Kansas City Court of Appeals
Jan 9, 1939
123 S.W.2d 628 (Mo. Ct. App. 1939)

Opinion

January 9, 1939.

1. — Principal and Agent. Evidence held to show authority of superintendent in charge of all operations of lessee of quarry to make oral agreement with lessor as to dumping of dirt from quarrying operations.

2. — Mines and Minerals. Whether lessee of quarry breached oral contract with lessor regarding dumping of dirt was for jury.

3. — Appeal and Error. Appellate court is reluctant to convict trial court of error in granting first new trial in a cause, giving due consideration of better opportunity of trial court to see, hear and observe witnesses and matters incident to trial.

4. — Appeal and Error. Appellate courts in passing upon action of trial court in granting new trial, confine their deliberations to judicial errors and failure of evidence.

5. — New Trial — Appeal and Error. Trial court, in granting new trial, may do so on consideration of weight of evidence, and with exception of equity cases, appellate courts cannot interfere if there be shown any substantial evidence.

6. — New Trial — Appeal and Error. In passing on new trial, trial court may grant same on conclusion that material evidence is false, based upon his observation of the witness; before appellate courts give such consideration, the printed record must clearly show perjury.

7. — Evidence. Evidence may be insufficient by reason of false swearing.

8. — New Trial. Section 1003, Revised Statutes Missouri, 1929, restricting granting of second new trial, is not involved in motion for new trial after first trial of cause.

9. — Appeal and Error. Judgment granting new trial would be sustained by Court of Appeals, having due deference to trial court, and indulging presumption that new trial was granted by reason of insufficiency of evidence as judged by trial court, who had opportunity to judge as to perjury or mistake on part of witnesses.

10. — Mines and Minerals. Where lessor and lessee of quarry on alleged oral contract whereby, if dirt was deposited on lessor's property, same was to be properly graded, evidence of cost of grading and surfacing should be admitted.

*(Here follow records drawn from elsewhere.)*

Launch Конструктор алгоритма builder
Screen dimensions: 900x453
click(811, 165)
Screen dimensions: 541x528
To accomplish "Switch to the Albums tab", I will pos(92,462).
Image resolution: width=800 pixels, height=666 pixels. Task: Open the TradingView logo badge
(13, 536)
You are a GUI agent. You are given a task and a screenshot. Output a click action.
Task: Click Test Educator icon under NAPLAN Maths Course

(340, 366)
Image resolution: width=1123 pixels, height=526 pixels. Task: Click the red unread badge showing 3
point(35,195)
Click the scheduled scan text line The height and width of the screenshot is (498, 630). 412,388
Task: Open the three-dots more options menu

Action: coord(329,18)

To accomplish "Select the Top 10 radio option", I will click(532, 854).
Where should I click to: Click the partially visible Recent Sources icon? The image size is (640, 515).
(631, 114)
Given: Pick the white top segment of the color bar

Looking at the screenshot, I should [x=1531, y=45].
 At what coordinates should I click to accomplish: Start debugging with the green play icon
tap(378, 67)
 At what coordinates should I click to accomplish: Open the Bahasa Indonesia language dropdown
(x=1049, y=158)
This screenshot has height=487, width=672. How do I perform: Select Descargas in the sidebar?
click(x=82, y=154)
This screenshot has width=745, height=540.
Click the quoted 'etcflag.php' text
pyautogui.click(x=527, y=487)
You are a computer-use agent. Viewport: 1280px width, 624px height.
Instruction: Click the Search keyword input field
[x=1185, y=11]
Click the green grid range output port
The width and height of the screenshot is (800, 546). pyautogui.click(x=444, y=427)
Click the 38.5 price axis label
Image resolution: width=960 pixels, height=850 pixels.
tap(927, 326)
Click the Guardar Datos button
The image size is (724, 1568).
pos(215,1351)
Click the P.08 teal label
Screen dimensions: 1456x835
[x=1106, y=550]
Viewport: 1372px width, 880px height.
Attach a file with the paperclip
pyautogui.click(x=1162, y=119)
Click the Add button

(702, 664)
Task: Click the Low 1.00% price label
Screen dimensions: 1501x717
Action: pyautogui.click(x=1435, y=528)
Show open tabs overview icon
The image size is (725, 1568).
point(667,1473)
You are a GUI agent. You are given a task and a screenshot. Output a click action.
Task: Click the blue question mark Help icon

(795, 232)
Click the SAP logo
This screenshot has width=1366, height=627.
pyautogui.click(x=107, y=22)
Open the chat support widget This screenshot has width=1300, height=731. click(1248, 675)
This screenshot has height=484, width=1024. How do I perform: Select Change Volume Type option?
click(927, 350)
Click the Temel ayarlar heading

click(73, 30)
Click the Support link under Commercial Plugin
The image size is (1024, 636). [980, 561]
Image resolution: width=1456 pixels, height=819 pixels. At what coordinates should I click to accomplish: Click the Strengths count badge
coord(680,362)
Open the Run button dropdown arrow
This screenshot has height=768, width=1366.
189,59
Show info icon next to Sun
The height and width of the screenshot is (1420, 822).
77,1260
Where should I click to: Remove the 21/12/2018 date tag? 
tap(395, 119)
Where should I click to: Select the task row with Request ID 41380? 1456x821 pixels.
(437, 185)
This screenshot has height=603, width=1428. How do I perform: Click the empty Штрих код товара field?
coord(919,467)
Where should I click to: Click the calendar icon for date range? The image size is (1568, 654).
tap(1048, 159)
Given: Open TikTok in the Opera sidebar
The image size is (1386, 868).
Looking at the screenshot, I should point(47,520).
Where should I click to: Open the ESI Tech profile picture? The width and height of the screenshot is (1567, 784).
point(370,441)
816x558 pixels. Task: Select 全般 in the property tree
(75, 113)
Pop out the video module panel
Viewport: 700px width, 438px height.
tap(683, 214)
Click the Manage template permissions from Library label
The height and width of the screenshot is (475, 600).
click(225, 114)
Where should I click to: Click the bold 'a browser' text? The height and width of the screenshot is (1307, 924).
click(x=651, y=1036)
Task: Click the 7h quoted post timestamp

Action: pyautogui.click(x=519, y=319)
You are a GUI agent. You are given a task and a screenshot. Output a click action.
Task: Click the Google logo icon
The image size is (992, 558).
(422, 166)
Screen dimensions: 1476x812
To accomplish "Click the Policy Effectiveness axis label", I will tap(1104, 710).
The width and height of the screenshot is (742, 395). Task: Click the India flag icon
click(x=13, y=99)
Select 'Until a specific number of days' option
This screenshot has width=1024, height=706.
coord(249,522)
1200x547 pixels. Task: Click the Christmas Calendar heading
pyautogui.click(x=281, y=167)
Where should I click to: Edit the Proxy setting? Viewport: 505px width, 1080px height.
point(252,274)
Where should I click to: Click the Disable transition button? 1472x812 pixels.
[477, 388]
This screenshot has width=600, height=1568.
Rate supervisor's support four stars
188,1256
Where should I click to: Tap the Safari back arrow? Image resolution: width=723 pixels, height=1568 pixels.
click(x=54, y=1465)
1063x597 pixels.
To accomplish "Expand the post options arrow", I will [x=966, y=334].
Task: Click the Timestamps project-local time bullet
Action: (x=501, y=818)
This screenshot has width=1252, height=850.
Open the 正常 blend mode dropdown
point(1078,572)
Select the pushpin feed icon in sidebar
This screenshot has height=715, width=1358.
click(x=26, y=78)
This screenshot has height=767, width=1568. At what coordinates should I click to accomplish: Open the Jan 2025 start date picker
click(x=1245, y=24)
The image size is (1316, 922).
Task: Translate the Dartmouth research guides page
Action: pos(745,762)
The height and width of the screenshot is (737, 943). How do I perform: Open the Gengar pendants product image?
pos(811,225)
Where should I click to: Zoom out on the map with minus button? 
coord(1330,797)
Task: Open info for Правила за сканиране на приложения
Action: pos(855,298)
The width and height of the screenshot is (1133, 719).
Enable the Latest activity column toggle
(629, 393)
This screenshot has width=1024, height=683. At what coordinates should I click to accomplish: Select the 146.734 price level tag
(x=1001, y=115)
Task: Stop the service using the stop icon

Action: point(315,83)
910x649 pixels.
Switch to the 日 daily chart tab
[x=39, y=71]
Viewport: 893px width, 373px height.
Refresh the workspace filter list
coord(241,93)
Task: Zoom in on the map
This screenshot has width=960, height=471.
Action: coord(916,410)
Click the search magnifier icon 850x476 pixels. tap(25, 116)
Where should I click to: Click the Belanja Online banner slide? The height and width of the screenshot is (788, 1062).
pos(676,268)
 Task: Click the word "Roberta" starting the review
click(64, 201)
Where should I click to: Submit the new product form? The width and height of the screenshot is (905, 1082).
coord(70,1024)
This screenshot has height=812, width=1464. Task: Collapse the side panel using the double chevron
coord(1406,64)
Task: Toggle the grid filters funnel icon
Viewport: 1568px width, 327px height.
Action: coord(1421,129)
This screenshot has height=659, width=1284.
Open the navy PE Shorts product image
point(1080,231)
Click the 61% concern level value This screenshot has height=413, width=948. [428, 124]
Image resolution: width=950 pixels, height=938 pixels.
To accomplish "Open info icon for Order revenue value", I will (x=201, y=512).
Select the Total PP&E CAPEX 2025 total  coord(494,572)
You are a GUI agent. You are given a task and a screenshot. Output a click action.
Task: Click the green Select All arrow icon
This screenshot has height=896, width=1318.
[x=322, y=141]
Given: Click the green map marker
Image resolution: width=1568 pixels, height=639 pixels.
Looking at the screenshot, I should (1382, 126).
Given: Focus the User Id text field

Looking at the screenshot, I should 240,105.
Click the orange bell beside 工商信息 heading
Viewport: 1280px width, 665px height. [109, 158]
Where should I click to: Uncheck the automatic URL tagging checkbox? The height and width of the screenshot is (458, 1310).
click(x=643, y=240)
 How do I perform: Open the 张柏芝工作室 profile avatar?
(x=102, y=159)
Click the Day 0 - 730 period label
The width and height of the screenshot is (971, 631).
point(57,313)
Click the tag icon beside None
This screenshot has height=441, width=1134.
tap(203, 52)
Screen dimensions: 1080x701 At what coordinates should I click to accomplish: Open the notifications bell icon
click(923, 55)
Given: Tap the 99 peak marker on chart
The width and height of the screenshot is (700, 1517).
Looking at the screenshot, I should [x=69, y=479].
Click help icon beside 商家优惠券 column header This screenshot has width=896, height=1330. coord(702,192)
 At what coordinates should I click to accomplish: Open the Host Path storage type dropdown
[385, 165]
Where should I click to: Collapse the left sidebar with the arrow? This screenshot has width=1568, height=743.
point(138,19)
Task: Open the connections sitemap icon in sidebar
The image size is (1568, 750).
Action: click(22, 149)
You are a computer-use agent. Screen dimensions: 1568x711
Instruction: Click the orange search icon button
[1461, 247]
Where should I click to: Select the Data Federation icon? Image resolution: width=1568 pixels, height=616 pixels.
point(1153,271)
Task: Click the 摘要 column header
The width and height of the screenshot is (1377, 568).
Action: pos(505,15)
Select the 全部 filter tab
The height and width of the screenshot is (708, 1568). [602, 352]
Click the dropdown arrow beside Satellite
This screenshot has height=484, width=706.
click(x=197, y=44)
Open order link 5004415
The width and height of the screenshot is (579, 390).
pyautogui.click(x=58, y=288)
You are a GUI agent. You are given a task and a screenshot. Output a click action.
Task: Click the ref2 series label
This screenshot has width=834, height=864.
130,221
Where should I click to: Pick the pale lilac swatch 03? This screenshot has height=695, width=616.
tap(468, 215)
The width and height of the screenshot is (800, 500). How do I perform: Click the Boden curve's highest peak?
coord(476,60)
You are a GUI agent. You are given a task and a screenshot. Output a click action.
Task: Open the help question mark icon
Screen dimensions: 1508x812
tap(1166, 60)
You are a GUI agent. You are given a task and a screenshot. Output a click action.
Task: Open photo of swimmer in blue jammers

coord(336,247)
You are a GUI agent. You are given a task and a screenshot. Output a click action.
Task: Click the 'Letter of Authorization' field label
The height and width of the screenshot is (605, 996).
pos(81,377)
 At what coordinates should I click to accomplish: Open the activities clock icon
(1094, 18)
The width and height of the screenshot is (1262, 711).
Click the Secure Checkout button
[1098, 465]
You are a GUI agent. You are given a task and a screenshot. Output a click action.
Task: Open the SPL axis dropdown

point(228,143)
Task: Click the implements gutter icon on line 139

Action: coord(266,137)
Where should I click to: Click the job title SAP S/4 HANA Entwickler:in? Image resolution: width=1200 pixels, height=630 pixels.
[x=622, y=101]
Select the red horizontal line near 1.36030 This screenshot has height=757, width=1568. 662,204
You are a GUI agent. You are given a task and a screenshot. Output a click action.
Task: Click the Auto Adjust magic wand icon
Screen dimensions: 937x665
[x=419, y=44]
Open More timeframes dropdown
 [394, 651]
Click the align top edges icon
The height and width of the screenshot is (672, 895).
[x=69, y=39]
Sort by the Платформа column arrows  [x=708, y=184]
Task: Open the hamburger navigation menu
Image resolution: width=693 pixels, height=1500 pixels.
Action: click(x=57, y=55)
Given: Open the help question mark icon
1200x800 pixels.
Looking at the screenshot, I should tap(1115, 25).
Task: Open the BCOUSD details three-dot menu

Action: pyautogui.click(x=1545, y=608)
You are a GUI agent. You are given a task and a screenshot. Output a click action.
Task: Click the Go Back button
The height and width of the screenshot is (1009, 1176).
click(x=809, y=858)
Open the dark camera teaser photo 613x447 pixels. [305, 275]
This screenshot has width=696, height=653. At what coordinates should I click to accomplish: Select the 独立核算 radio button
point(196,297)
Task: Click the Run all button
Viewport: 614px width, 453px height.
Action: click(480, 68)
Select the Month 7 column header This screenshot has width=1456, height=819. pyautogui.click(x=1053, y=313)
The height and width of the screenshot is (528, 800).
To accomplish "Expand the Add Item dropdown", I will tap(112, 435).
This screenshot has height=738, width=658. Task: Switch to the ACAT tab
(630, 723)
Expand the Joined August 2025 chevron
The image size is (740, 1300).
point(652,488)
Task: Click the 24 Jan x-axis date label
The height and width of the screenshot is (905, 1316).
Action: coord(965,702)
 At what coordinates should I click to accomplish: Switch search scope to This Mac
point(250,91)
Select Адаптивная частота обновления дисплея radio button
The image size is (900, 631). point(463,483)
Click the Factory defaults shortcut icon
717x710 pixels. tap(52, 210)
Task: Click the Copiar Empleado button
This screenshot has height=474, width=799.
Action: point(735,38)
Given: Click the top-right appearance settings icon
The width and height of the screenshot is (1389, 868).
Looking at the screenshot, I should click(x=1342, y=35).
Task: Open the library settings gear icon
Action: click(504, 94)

11. — Mines and Minerals. An action by lessor against lessee of quarry on alleged contract to grade and surface property where dirt was dumped is an action for damages for breach of contract, and element of damages based upon depreciation in real estate value as in tort is not proper.

Appeal from Andrew Circuit Court. — Hon. R.B. Bridgeman, Judge.

AFFIRMED.

G.C. Sparks, R.E. Culver and Petree Wright for appellant.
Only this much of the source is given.